The second poem was written in 1993, and is likewise based on the associations that I find in certain numbers: the numbers this time being not postcodes but telephone area codes. It was published in Cambridge university libraries information bulletin, 34, Easter 1994, with the title 'Two STD codes'. CULIB is always worth a read, though unfortunately its online version doesn't go back that far.

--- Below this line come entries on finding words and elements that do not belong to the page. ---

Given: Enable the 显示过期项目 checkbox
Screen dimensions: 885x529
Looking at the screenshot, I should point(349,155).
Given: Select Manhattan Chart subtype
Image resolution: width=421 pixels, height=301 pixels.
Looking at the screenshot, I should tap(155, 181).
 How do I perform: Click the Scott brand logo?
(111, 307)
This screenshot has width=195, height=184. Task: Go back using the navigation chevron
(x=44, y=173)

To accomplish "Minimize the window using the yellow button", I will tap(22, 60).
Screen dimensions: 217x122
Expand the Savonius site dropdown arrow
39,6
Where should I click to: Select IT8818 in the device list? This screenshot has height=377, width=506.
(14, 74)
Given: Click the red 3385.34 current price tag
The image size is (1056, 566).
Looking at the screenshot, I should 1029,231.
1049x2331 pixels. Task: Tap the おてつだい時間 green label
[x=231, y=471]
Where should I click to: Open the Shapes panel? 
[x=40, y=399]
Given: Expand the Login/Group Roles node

The codes have changed since those days. In the case of Oxford's area code, the change from 0865 to 01865 made little difference to the sense of the poem. But 081, the 1990s code for large tracts of outer London, became first 0181 and then 0208 -- the last being so far from calling up my number associations that I here give both codes as they were in 1993.
Link

TWO AREA CODES

0865

The Mock-Turtle (what he doesn't know
ain't knowledge), devastatingly
rude on a golden afternoon;
Alice, by the river and the lawn,
where a few lilies grow,
is out of the swing of the sea.

081

The Prince and Princess (average
in their extent of failure); burned
cars, streets laid waste; and the old age
of Queen Victoria returned.


If such subjectivity vexes you, let me link to a Wikipedia article that explores the history of the number changes in nerdish factual detail.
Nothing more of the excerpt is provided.